You know how the streets sound after/during the rain? When cars are driving on them? That’s what they sounded like in Merke, but we couldn’t figure out why, coz it CERTAINLY wasn’t raining – it was horribly hot. Well, the reason for the noise was coz the tar on the streets was melting! Jenny had a shoe get stuck in it while trying to take a picture. It was between 115 - 120 degrees the whole time we were there. Our “hotel” had only one toilet and it was out of order. One shower stall and it was only cold water and it sprayed UP and not down. And of curse no A/C.  We took a bus to the nearby mountains for a little diversion, but when we got out and asked the driver when the last bus back to town was, he said HIS was, due to “shortages.” So we went straight back.

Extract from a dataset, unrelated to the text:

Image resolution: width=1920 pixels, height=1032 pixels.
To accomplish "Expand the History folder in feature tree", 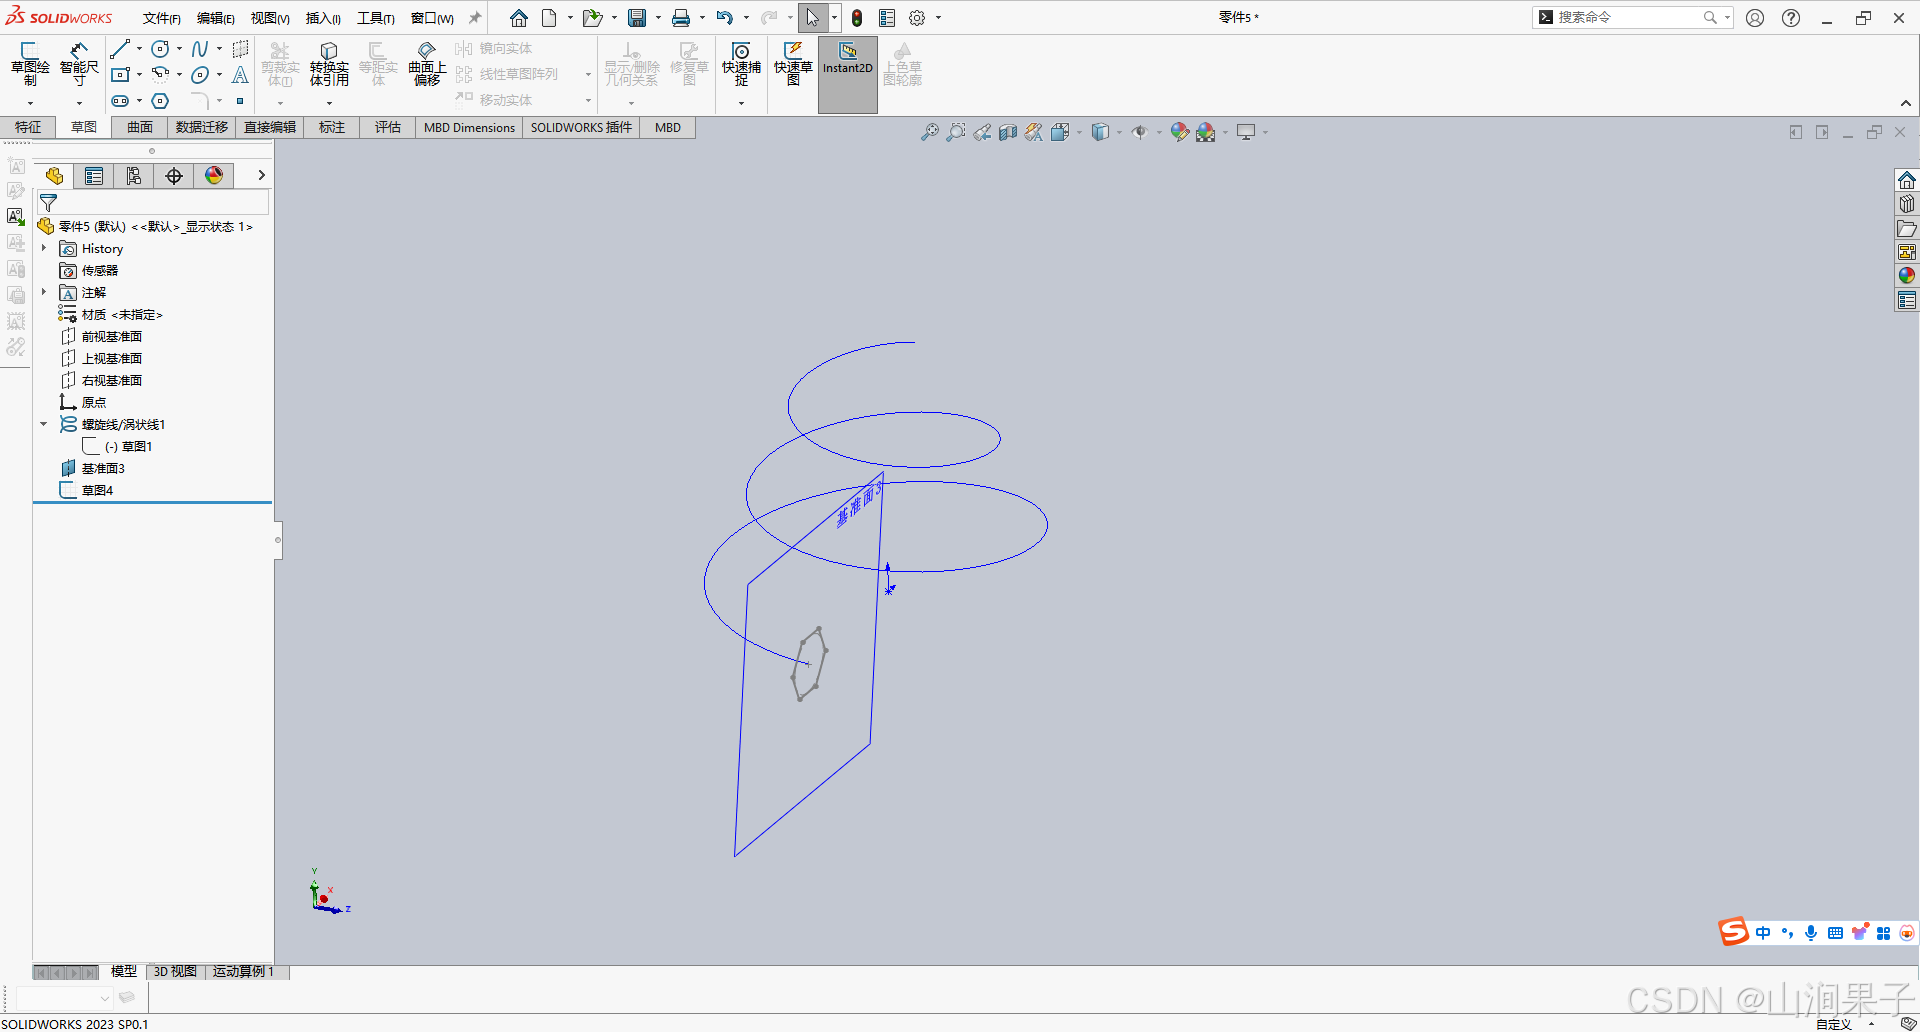I will tap(43, 248).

We walked around town a bit and got all excited when we found a movie theater! We translated the “marquee” to say they were showing, “Live and Let Die” so we thought it’d be fun to see a James Bond movie dubbed in Russian—plus the matinee was only 20 tenge, which is about 30 cents U.S. Well, surprise, surprise, the movie was actually called “To Live and to Die” and had Gene Simmons from Kiss as an Arab terrorist who dies at the end when a grenade explodes in his mouth. For real. And the dubbing was a hoot – it was just one guy’s voice, even for the female characters, and a couple of times he screwed up and said half a line Russian and half in English: “Ya neez nayu where they went!” I slept through half of it and ripped my shorts on a nail sticking out of their crappy seats. But it certainly was an experience! There was also a full-sized 727 Aeroflot PLANE parked next to our hotel for some reason. Aeroflot is the Russian national airline that is so dangerous people call it Aerosplat—always crashing into the mountains.

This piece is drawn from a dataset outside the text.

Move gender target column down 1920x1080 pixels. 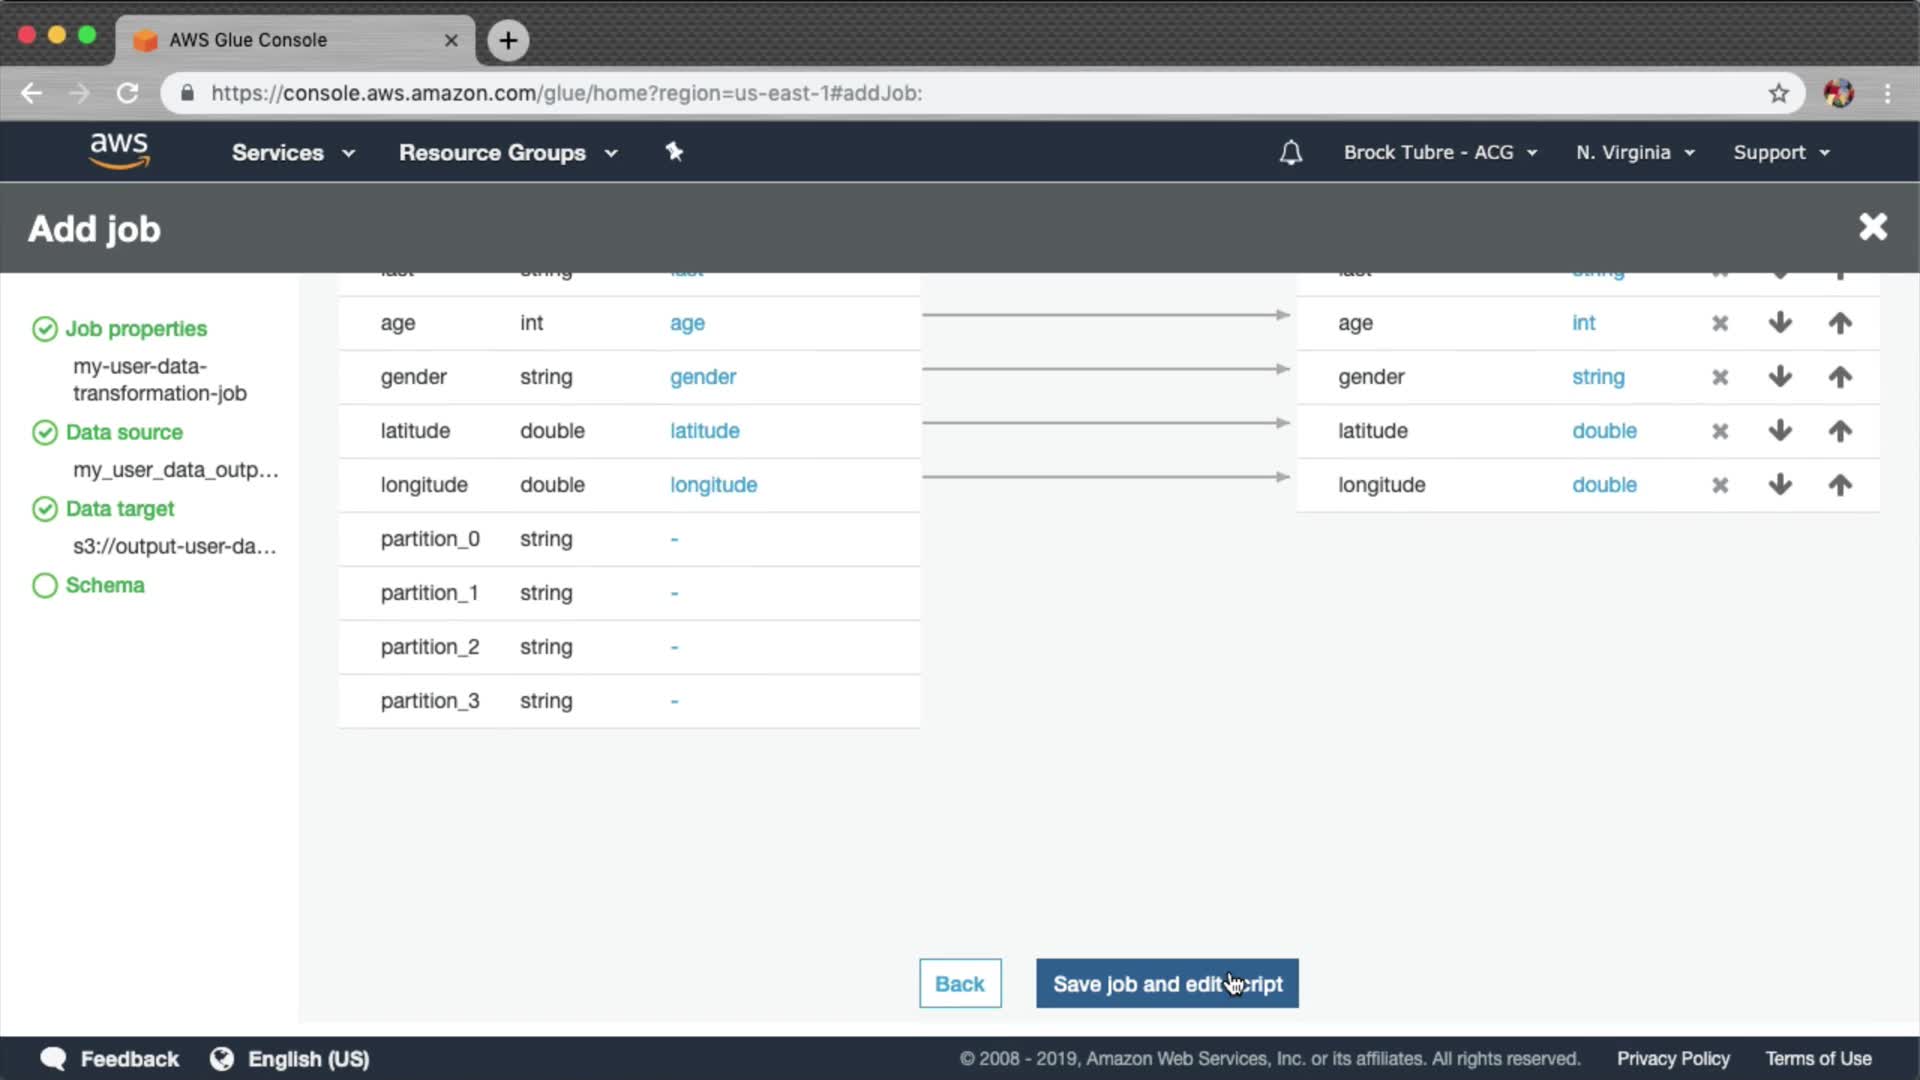click(1780, 377)
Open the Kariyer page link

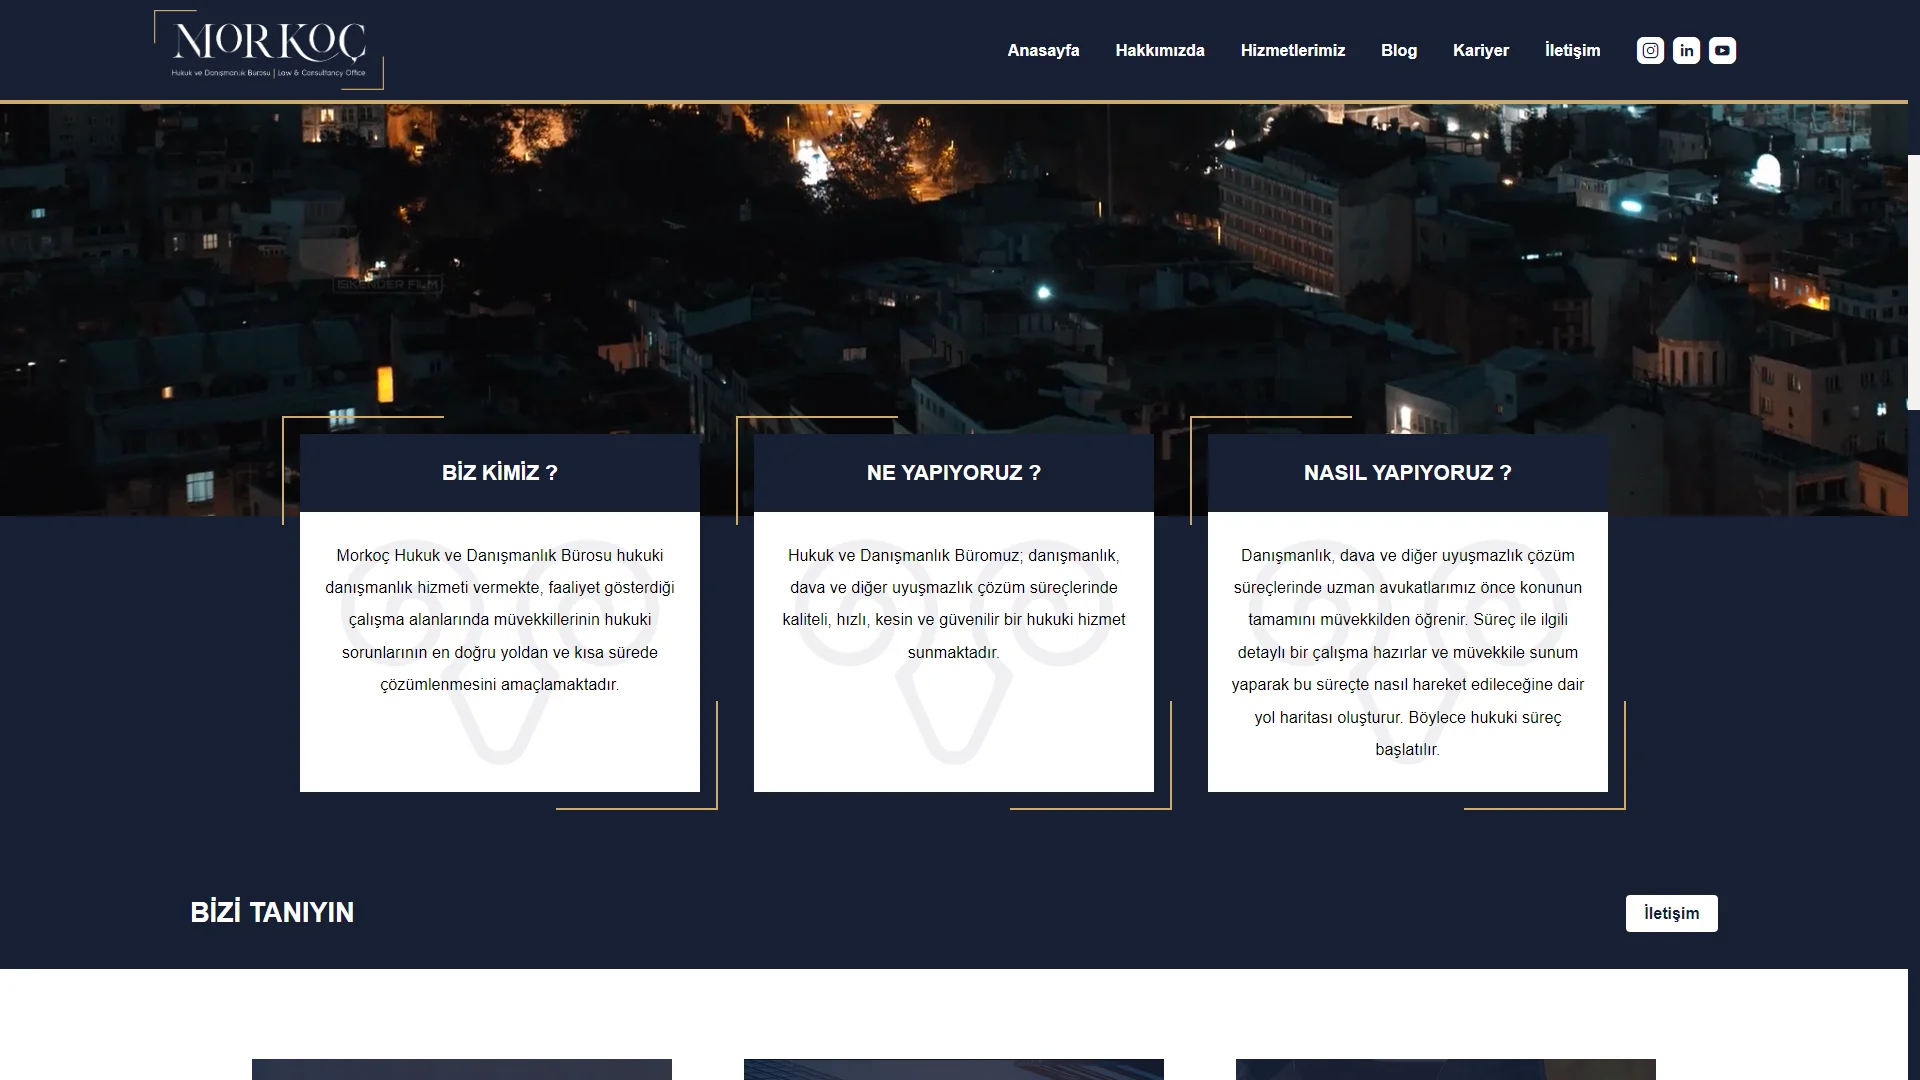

Koni & I were so over the heat – one day I drank 6 liters of liquid and didn’t pee ONCE – that we decided to leave a day early as we’d accomplished all our tasks, leaving the “good” PCTs in our group (Jenny & Joan) to stay one more night as originally planned/scheduled. Again, we took an overnight bus to sleep/spare us from the heat, but there was a large hole in the floor of the bus right in front of my seat so I couldn’t sleep for fear of sliding out onto the street and being run over by the back wheels of the bus. Well, apparently, I did drift off, coz I wake up at who knows what time and see people getting off at the bus station so I wake Koni and tell her we’re there. We stumble off and notice the bus station looks just a little bit different before we see KIRGHIZ and not KAZAKH militia around, realized we’re pit stopped in Bishkek again, and barely make it back to the bus before it takes off for Almaty.  When I got home, my host mom said it was just as hot back home – so hot her thermometer broke as it “only” goes up to 50 degrees centigrade.

Seriously, how can my site compete with this excitement?

Disclaimer: Any thoughts, observations, opinions, etc. are of course mine and not necessarily the views of Peace Corps.